# What is being asked
Format the records, from the start through the line that contains "Action: coord(218,157)", as a Markdown table with the columns Number and Line, giving each line its row number. Skip blank lines and leave the pictures out.

# Data for the task
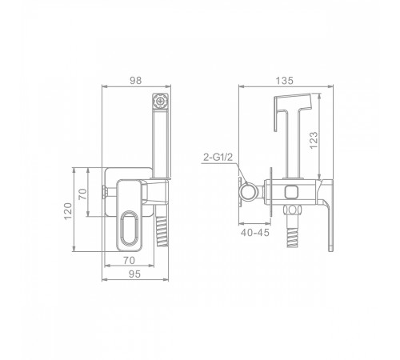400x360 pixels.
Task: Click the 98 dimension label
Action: coord(135,80)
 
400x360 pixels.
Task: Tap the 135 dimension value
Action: coord(284,80)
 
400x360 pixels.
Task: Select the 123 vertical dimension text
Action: coord(314,140)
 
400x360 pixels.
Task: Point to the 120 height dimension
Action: coord(68,211)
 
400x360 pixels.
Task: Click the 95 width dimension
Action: coord(134,274)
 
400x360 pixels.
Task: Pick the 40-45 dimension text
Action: coord(255,233)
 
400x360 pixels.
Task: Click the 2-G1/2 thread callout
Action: coord(218,157)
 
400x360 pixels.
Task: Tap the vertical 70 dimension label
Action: coord(82,194)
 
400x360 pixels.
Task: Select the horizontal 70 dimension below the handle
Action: coord(129,260)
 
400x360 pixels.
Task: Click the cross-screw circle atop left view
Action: coord(160,102)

# Answer below
| Number | Line |
|---|---|
| 1 | 400x360 pixels. |
| 2 | Task: Click the 98 dimension label |
| 3 | Action: coord(135,80) |
| 4 | 400x360 pixels. |
| 5 | Task: Tap the 135 dimension value |
| 6 | Action: coord(284,80) |
| 7 | 400x360 pixels. |
| 8 | Task: Select the 123 vertical dimension text |
| 9 | Action: coord(314,140) |
| 10 | 400x360 pixels. |
| 11 | Task: Point to the 120 height dimension |
| 12 | Action: coord(68,211) |
| 13 | 400x360 pixels. |
| 14 | Task: Click the 95 width dimension |
| 15 | Action: coord(134,274) |
| 16 | 400x360 pixels. |
| 17 | Task: Pick the 40-45 dimension text |
| 18 | Action: coord(255,233) |
| 19 | 400x360 pixels. |
| 20 | Task: Click the 2-G1/2 thread callout |
| 21 | Action: coord(218,157) |